**HOW TO COMPLETE THIS TASK**
Each line of the material below should be reproduced exactly.

**THE DATA**
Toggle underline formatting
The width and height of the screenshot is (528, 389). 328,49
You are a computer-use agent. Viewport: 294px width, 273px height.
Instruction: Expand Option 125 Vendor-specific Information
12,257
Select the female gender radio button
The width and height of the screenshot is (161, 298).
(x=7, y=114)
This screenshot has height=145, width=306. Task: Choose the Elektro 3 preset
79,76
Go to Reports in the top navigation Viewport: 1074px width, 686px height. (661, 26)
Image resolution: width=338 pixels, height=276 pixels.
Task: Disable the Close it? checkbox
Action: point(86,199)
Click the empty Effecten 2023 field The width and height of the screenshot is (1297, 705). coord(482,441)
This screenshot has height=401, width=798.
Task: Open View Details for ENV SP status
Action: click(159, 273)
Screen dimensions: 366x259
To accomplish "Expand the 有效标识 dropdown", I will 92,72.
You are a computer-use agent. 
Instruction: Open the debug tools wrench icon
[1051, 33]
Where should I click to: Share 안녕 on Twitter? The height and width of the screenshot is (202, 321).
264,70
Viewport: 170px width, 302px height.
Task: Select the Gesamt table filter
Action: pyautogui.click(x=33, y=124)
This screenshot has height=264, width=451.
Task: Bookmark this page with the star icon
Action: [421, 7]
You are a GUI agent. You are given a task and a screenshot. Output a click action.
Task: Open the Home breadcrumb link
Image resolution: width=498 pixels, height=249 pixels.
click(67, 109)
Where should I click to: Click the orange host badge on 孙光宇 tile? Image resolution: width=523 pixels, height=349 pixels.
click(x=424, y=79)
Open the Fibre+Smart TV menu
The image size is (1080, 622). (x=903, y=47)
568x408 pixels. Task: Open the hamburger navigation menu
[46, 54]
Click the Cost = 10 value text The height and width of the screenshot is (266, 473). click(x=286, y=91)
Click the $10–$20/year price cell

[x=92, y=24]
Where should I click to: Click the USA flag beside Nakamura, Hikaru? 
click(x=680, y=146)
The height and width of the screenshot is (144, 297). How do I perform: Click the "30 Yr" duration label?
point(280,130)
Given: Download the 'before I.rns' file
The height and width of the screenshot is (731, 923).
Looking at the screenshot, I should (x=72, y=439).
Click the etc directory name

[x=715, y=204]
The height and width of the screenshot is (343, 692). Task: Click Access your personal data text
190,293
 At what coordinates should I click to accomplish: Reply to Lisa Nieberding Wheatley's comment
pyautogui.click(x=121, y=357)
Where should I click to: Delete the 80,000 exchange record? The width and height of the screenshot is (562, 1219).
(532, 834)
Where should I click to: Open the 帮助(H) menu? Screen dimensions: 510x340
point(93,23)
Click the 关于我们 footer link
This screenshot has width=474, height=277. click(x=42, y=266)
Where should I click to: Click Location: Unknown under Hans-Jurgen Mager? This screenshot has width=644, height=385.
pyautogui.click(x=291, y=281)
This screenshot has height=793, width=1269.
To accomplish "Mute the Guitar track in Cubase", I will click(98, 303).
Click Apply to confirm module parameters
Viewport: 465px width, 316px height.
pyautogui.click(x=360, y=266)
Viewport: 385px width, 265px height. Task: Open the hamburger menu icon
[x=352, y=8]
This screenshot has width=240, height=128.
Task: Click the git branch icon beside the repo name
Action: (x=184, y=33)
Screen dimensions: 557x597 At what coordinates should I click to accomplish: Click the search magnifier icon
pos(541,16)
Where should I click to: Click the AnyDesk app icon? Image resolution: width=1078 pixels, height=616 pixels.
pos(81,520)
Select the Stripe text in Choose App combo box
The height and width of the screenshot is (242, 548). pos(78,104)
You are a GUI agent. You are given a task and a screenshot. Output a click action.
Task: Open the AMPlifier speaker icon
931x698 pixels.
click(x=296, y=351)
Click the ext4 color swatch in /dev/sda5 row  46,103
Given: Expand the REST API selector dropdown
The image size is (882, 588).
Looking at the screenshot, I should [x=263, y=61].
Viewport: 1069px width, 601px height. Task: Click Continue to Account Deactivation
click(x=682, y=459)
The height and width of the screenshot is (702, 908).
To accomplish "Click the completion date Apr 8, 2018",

**RESULT**
Toggle underline formatting
The width and height of the screenshot is (528, 389). 328,49
You are a computer-use agent. Viewport: 294px width, 273px height.
Instruction: Expand Option 125 Vendor-specific Information
12,257
Select the female gender radio button
The width and height of the screenshot is (161, 298).
(x=7, y=114)
This screenshot has height=145, width=306. Task: Choose the Elektro 3 preset
79,76
Go to Reports in the top navigation Viewport: 1074px width, 686px height. (661, 26)
Image resolution: width=338 pixels, height=276 pixels.
Task: Disable the Close it? checkbox
Action: point(86,199)
Click the empty Effecten 2023 field The width and height of the screenshot is (1297, 705). coord(482,441)
This screenshot has height=401, width=798.
Task: Open View Details for ENV SP status
Action: click(159, 273)
Screen dimensions: 366x259
To accomplish "Expand the 有效标识 dropdown", I will 92,72.
You are a computer-use agent. 
Instruction: Open the debug tools wrench icon
[1051, 33]
Where should I click to: Share 안녕 on Twitter? The height and width of the screenshot is (202, 321).
264,70
Viewport: 170px width, 302px height.
Task: Select the Gesamt table filter
Action: pyautogui.click(x=33, y=124)
This screenshot has height=264, width=451.
Task: Bookmark this page with the star icon
Action: [421, 7]
You are a GUI agent. You are given a task and a screenshot. Output a click action.
Task: Open the Home breadcrumb link
Image resolution: width=498 pixels, height=249 pixels.
click(67, 109)
Where should I click to: Click the orange host badge on 孙光宇 tile? Image resolution: width=523 pixels, height=349 pixels.
click(x=424, y=79)
Open the Fibre+Smart TV menu
The image size is (1080, 622). (x=903, y=47)
568x408 pixels. Task: Open the hamburger navigation menu
[46, 54]
Click the Cost = 10 value text The height and width of the screenshot is (266, 473). click(x=286, y=91)
Click the $10–$20/year price cell

[x=92, y=24]
Where should I click to: Click the USA flag beside Nakamura, Hikaru? 
click(x=680, y=146)
The height and width of the screenshot is (144, 297). How do I perform: Click the "30 Yr" duration label?
point(280,130)
Given: Download the 'before I.rns' file
The height and width of the screenshot is (731, 923).
Looking at the screenshot, I should (x=72, y=439).
Click the etc directory name

[x=715, y=204]
The height and width of the screenshot is (343, 692). Task: Click Access your personal data text
190,293
 At what coordinates should I click to accomplish: Reply to Lisa Nieberding Wheatley's comment
pyautogui.click(x=121, y=357)
Where should I click to: Delete the 80,000 exchange record? The width and height of the screenshot is (562, 1219).
(532, 834)
Where should I click to: Open the 帮助(H) menu? Screen dimensions: 510x340
point(93,23)
Click the 关于我们 footer link
This screenshot has width=474, height=277. click(x=42, y=266)
Where should I click to: Click Location: Unknown under Hans-Jurgen Mager? This screenshot has width=644, height=385.
pyautogui.click(x=291, y=281)
This screenshot has height=793, width=1269.
To accomplish "Mute the Guitar track in Cubase", I will click(98, 303).
Click Apply to confirm module parameters
Viewport: 465px width, 316px height.
pyautogui.click(x=360, y=266)
Viewport: 385px width, 265px height. Task: Open the hamburger menu icon
[x=352, y=8]
This screenshot has width=240, height=128.
Task: Click the git branch icon beside the repo name
Action: (x=184, y=33)
Screen dimensions: 557x597 At what coordinates should I click to accomplish: Click the search magnifier icon
pos(541,16)
Where should I click to: Click the AnyDesk app icon? Image resolution: width=1078 pixels, height=616 pixels.
pos(81,520)
Select the Stripe text in Choose App combo box
The height and width of the screenshot is (242, 548). pos(78,104)
You are a GUI agent. You are given a task and a screenshot. Output a click action.
Task: Open the AMPlifier speaker icon
931x698 pixels.
click(x=296, y=351)
Click the ext4 color swatch in /dev/sda5 row  46,103
Given: Expand the REST API selector dropdown
The image size is (882, 588).
Looking at the screenshot, I should [x=263, y=61].
Viewport: 1069px width, 601px height. Task: Click Continue to Account Deactivation
click(x=682, y=459)
The height and width of the screenshot is (702, 908).
To accomplish "Click the completion date Apr 8, 2018",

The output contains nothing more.